8. printhead guide device ( 200 ) according to claim 7, characterized in that the plurality of guide skid units ( 222 , 224 , 226 , 228 ) comprises the following:

• - two first guide skid units assigned to each other,
• - Two second mutually associated guide skid units which are axially spaced from the first two guide skid units, the first and second two guide skid units being fastened and arranged on the frame ( 17 ) such that they are in engagement with the first guide rod in a linear manner Causing movement of the carriage ( 212 ) along the first guide rod
• at least one upper guide skid unit arranged on the frame such that it comes into engagement with the second guide rod,
• - A first mounting unit with at least one guide skid unit, the at least one guide skid unit being arranged in such a way that it comes into engagement with the second guide rod and the first mounting unit is pivotally mounted on the frame such that a parallel misalignment between the guide rods is balanced, and which is biased to exert a loading force so that the guide rods and the roller bearing units come into positive engagement with one another.

9. printhead guide device ( 200 ) with a first and a second guide rod arranged parallel thereto and a slide ( 212 ) movable along the guide rods, characterized by:

• - a frame ( 17 ),
• - A plurality of mutually associated guide skid units ( 222 , 224 , 226 , 228 ) which are attached to the frame ( 17 ) in such a way that the carriage ( 212 ) can move along the guide rods, at least one of the guide skid units having an outer surface ( 83 ) has, and wherein the guide skid consists of a plastic material whose modulus of elasticity is less than that of the guide rod with which it is engaged.
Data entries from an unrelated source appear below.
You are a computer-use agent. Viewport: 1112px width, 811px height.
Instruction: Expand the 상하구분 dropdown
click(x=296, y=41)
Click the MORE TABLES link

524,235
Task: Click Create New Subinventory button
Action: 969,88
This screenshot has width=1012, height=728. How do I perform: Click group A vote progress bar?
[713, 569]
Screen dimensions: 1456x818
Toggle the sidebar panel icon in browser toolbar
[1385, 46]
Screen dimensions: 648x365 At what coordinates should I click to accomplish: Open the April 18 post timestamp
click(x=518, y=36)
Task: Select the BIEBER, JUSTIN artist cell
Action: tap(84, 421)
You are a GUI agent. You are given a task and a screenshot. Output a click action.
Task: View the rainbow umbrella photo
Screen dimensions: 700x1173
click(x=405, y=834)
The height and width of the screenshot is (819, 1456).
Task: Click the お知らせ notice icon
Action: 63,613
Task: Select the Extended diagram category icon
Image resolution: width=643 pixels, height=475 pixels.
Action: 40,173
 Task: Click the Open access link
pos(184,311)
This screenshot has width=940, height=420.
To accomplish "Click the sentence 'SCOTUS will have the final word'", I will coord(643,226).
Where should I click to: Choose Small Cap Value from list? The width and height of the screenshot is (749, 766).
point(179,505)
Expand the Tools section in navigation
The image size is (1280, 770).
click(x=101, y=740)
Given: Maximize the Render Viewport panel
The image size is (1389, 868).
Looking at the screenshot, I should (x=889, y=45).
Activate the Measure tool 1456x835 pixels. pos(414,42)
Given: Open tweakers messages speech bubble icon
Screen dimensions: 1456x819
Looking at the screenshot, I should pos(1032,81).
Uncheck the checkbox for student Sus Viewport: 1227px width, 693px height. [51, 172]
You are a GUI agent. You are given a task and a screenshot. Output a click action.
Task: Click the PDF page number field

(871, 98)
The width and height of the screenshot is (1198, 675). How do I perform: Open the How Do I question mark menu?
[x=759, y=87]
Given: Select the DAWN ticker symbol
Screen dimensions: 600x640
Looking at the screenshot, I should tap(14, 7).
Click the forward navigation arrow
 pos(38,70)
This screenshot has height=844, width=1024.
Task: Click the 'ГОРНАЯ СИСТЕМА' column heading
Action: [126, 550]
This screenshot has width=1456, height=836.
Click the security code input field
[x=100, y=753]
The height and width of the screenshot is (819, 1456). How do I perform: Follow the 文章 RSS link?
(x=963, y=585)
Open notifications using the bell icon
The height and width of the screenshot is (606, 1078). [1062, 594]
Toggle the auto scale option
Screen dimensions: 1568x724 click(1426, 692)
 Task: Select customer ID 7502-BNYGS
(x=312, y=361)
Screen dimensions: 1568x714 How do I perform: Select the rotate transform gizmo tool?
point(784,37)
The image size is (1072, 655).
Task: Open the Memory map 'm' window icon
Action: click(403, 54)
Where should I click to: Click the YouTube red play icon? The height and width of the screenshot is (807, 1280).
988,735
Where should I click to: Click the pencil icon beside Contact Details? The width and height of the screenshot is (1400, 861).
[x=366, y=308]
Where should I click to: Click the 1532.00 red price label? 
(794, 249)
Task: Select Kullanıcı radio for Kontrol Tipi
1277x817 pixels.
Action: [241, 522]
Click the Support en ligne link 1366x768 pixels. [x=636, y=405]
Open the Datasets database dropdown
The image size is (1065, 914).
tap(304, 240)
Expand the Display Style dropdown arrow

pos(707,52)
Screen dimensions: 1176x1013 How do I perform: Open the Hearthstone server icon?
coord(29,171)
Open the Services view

10. printhead guide device ( 200 ) according to claim 9, characterized in that the guide rods ( 14 , 16 ) each consist of a material which has a modulus of elasticity of approximately 28.0 × 10si psi, where against the outside of the guide skid consists of a material with a modulus of elasticity that is less than about 2.8 × 10⁶. 11. printhead guide device ( 200 ) according to claim 9, characterized in that the outer engagement surface ( 83 ) of the guide skid consists of a material having a modulus of elasticity which is not greater than 10% of the modulus of elasticity of the material from which the Management teams exist. 12. printhead guide device ( 200 ) according to claim 9, characterized in that at least one of the guide skid units has a skid which consists of a plastic material, the elasticity module is greater than or equal to 0.7 × 10⁶. 13. printhead guide device ( 200 ) according to claim 9, characterized in that the contact surface of the runner has a radius which is greater than the cross-sectional radius of the guide rod with which it is in engagement. 14. Printer with a movable carriage unit ( 12 ) to move a print head in such a way that a photosensitive material is written, characterized by:

• a first and a second guide rod ( 14 , 16 ) arranged parallel thereto,
• - A movable along the guide rods carriage unit ( 12 ), the carriage unit ( 12 ) having a frame ( 17 ), at least two mutually associated guide skid units, which are attached to the frame ( 17 ) and are arranged such that they with the first guide rod can be brought into engagement in order to bring about a linear movement of the slide along the first guide rod, at least one upper guide skid unit which is arranged on the frame in such a way that it engages with the second guide rod, a first mounting unit which has at least one Lower bearing unit, wherein the at least one guide rod is arranged such that it comes into engagement with the second guide rod, and wherein the first mounting unit is pivotally mounted on the frame such that a parallel misalignment between the guide rods is compensated for, and the preloaded is to exercise a loading force so that the guide rods and the Rol lenlager come into positive engagement with each other.

15. Printer according to claim 14, characterized in that the printhead comprises at least one light emitting diode. 16. Printer according to claim 14, characterized in that the lichtemp sensitive material includes photo paper. 17. Printer according to claim 14, characterized in that at least one of the roller bearing units has an outer liner made of a plastic material with a modulus of elasticity of 0.7 × 10⁶ psi or larger.